- _Work to complete_
A – Repeat the passage of the In re Keaton case heading starting with "Decision Date28 August" and going on through "OF TENNESSEE, Appellee.".
B – Answer these from the In re Keaton case heading:
(i) On what date was the case decided?
(ii) Which court heard the case?
(iii) Who is listed as counsel for the appellants?
C – Resume the In re Keaton case heading from the point where it stops, writing the memorandum that follows.

- _Document text_
○ ○ ○ ○ ○ ○ ○
In re Keaton

Decision Date28 August 1997
Docket NumberNo. 1:95-CV-252,Bankruptcy No. 94-13206.,1:95-CV-252
Citation212 BR 587
PartiesIn re Ken D. and Tonya J. KEATON, Debtors. Ken D. and Tonya J. KEATON, Appellants, v. BOATMEN'S BANK OF TENNESSEE, Appellee.
CourtU.S. District Court — Eastern District of Tennessee

Richard L. Banks, Richard L. Banks & Associates, PC, Cleveland, TN, for appellants.

David E. Nelson, Jr., Wagner, Nelson & Weeks, Chattanooga, TN, Herman O. Loewenstein, Nashville, TN, for appellee.

Arthur C. Grisham, Jr., Grisham & Knight, Chattanooga, TN, amicus.

William R. Sonnenburg, U.S. Department of Justice, Office of U.S. Trustee, Chattanooga, TN, trustee.

MEMORANDUM

COLLIER, District Judge.
○ ○ ○ ○ ○ ○ ○
- _Information provided_
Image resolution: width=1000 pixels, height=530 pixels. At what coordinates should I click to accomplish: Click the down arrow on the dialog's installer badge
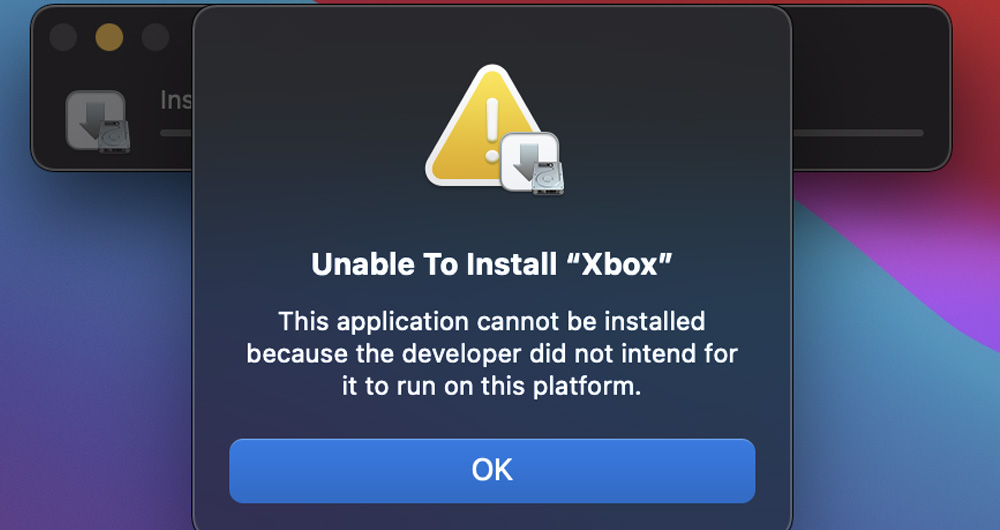click(525, 159)
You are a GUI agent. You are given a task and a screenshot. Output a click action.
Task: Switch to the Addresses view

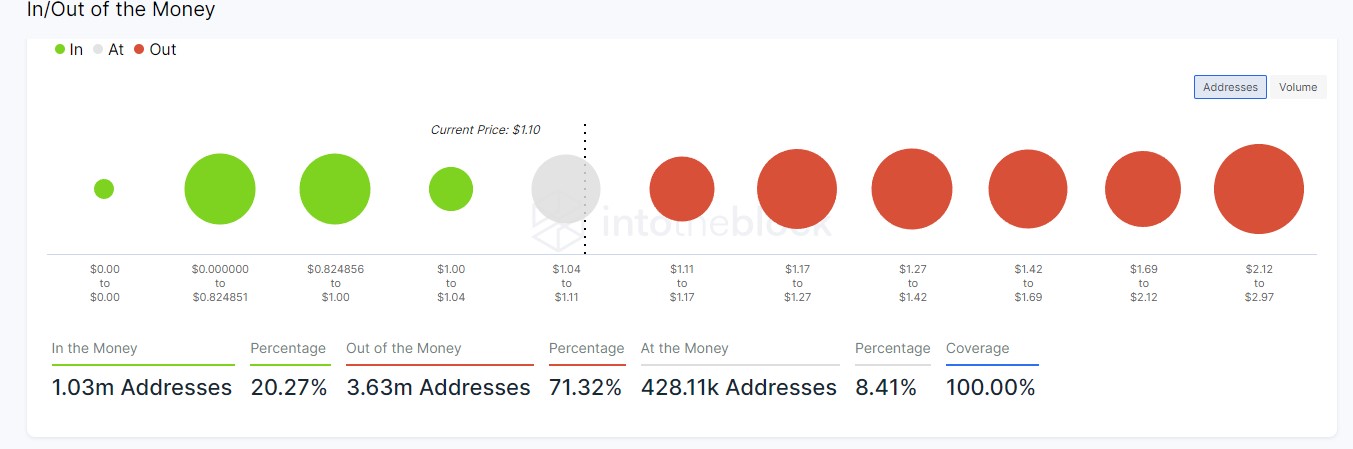coord(1230,87)
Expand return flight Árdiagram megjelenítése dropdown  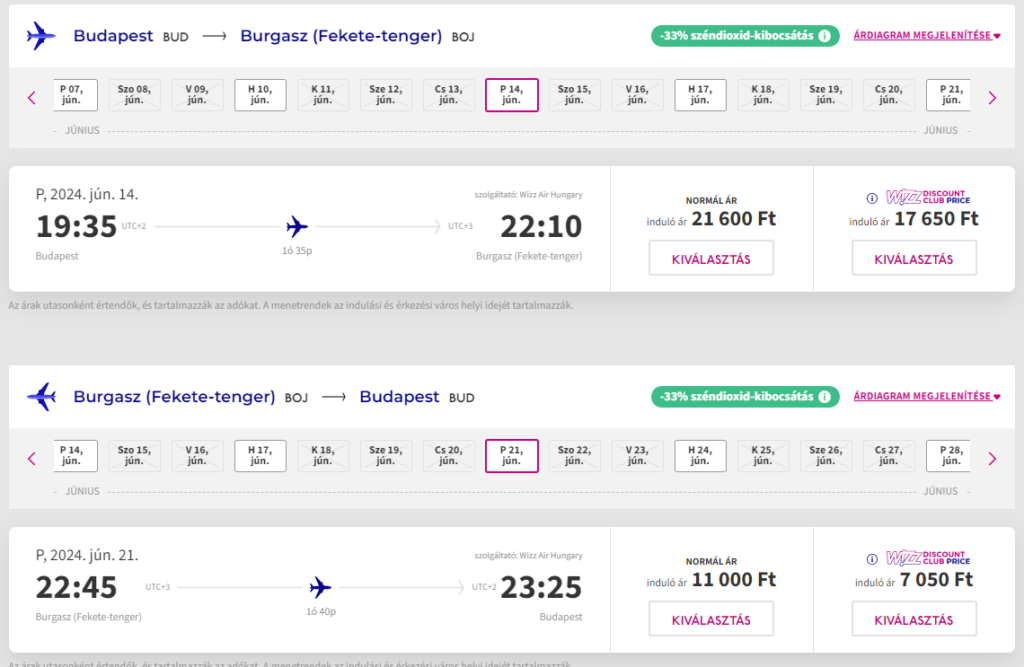927,397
○ ○ ○ ○ ○ ○ ○
- _Results of the exercise_
A –
Decision Date28 August 1997
Docket NumberNo. 1:95-CV-252,Bankruptcy No. 94-13206.,1:95-CV-252
Citation212 BR 587
PartiesIn re Ken D. and Tonya J. KEATON, Debtors. Ken D. and Tonya J. KEATON, Appellants, v. BOATMEN'S BANK OF TENNESSEE, Appellee.

B –
(i) 28 August 1997
(ii) U.S. District Court — Eastern District of Tennessee
(iii) Richard L. Banks, of Richard L. Banks & Associates, PC, Cleveland, TN

C –
In this appeal from a final decision of the United States Bankruptcy Court for the Eastern District of Tennessee, In re Ken D. Keaton, 182 B.R. 203 (Bankr.E.D.Tenn.1995) (Stinnett, J.), Debtors Ken D. Keaton and Tonya J. Keaton challenge the Bankruptcy Court's decision allowing Creditor Boatmen's Bank of Tennessee ("the Bank") to collect attorney fees1 incurred after Debtors filed a Chapter 13 bankruptcy petition. The issue on appeal arose because the Bank has an undersecured claim against the bankruptcy estate. The Bank asserts an $18,691.43 claim, including $250.00 in attorney fees, which is secured by collateral valued at $13,500.00. Thus, the Bank's claim is undersecured by approximately $5000.00.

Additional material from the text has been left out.